Page MenuHomePhabricator

VRTS eqiad replacement
Closed, ResolvedPublic

Description

This is a task for failing over otrs1001 (buster) to vrts1001(bullseye) in eqiad.

  • Create scheduled maintenance window on VRTS dashboard to notify users of upcoming downtime
  • Downtime otrs1001 for two hours on cumin:
sudo cookbook sre.hosts.downtime -r "Replacing Host" -H 2 otrs1001.eqiad.wmnet
  • Disable Puppet on otrs1001
  • Disable all services on otrs1001:
sudo systemctl stop cron
sudo systemctl stop exim4
sudo systemctl stop apache2
sudo systemctl stop vrts-daemon
  • Create patch and merge with the following changes:
    • Applying vrts role on vrts1001
    • Changing active_host on Puppet hiera to vrts1001.eqiad.wmnet.
  • Run sudo /usr/local/bin/install_vrts 6.0.48 on vrts1001
  • Run sudo -u www-data /opt/otrs/bin/otrs.Console.pl Admin::Package::ReinstallAll
  • Ensure all services are running normally on vrts1001:
sudo systemctl status cron
sudo systemctl status exim4
sudo systemctl status apache2
sudo systemctl status vrts-daemon
  • Create patch in DNS repo. In the wmnet template, point ticket to vrts1001.eqiad.wmnet. Merge and run authdns-update
  • Access https://ticket.wikimedia.org and login and check if everything is working normally.
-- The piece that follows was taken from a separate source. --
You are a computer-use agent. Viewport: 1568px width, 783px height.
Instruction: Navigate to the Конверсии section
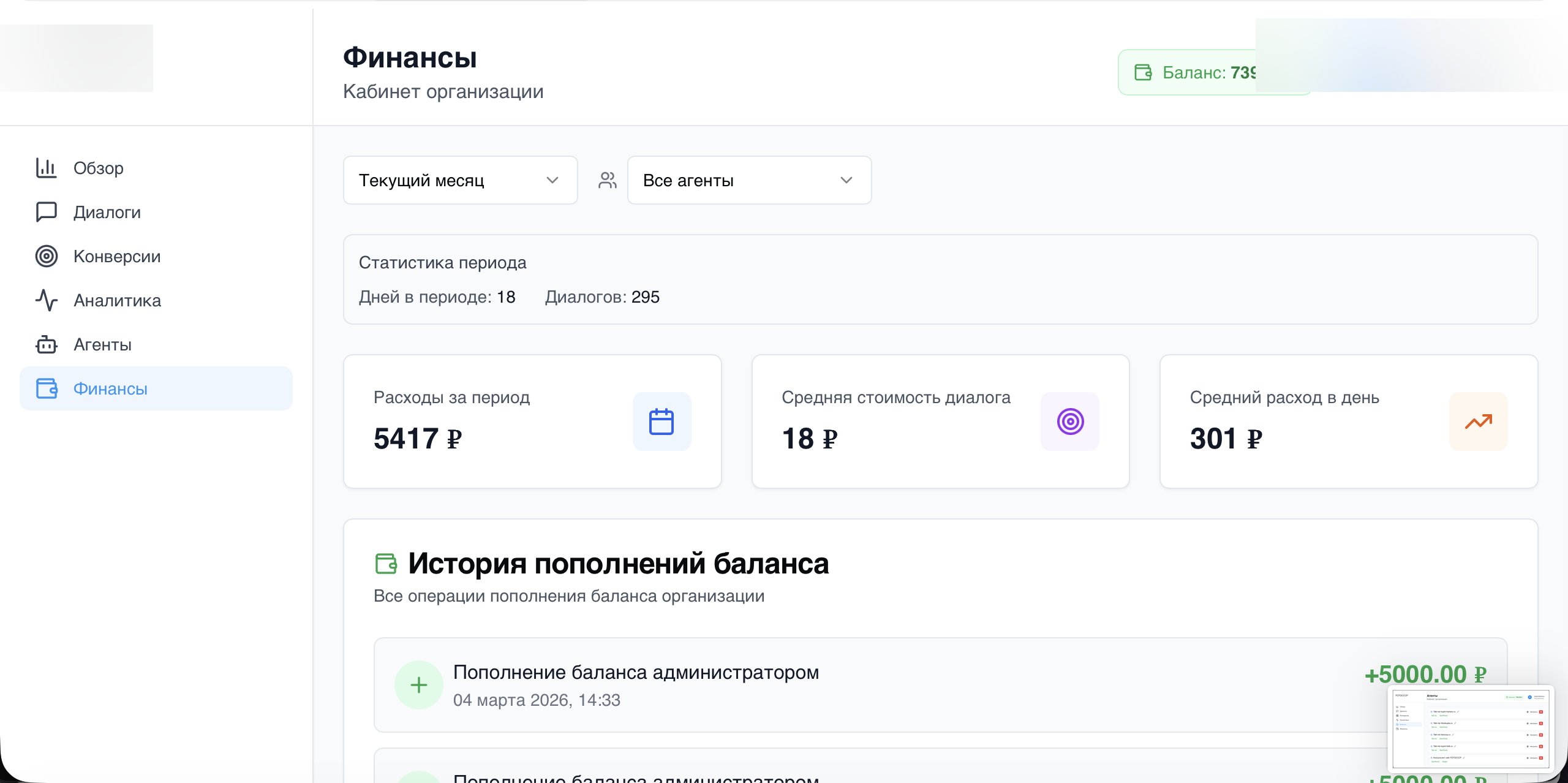pyautogui.click(x=117, y=256)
If everything is working fine, extend downtime on otrs1001 and prepare for decom.

Event Timeline

Change 930245 had a related patch set uploaded (by AOkoth; author: AOkoth):

[operations/puppet@production] vrts: failing over to vrts1001

https://gerrit.wikimedia.org/r/930245

Change 930245 merged by AOkoth:

[operations/puppet@production] vrts: failing over to vrts1001

https://gerrit.wikimedia.org/r/930245

Change 930251 had a related patch set uploaded (by AOkoth; author: AOkoth):

[operations/dns@master] ticket: otrs1001 -> vrts1001

https://gerrit.wikimedia.org/r/930251

Change 930251 merged by AOkoth:

[operations/dns@master] ticket: otrs1001 -> vrts1001

https://gerrit.wikimedia.org/r/930251

Thanks again @Dzahn @eoghan

Seems to be working fine for now.

Test ticket: https://ticket.wikimedia.org/otrs/index.pl?Action=AgentTicketZoom;TicketID=12843552

Will wait till tomorrow to close this if nothing is reported.

@Arnoldokoth Great that all worked smoothly! Thank you. There is this other ticket (T295416) that was about upgrading OTRS (all hosts) to bullseye.

Seems like that is also resolved now with eqiad and codfw both having a bullseye machine. Should we close that as resolved? Or wait for decom of otrs1001?

@Dzahn Yeah, I created this as a sub-task for that. I will close this first and create another sub-task under (T295416) for decom otrs1001.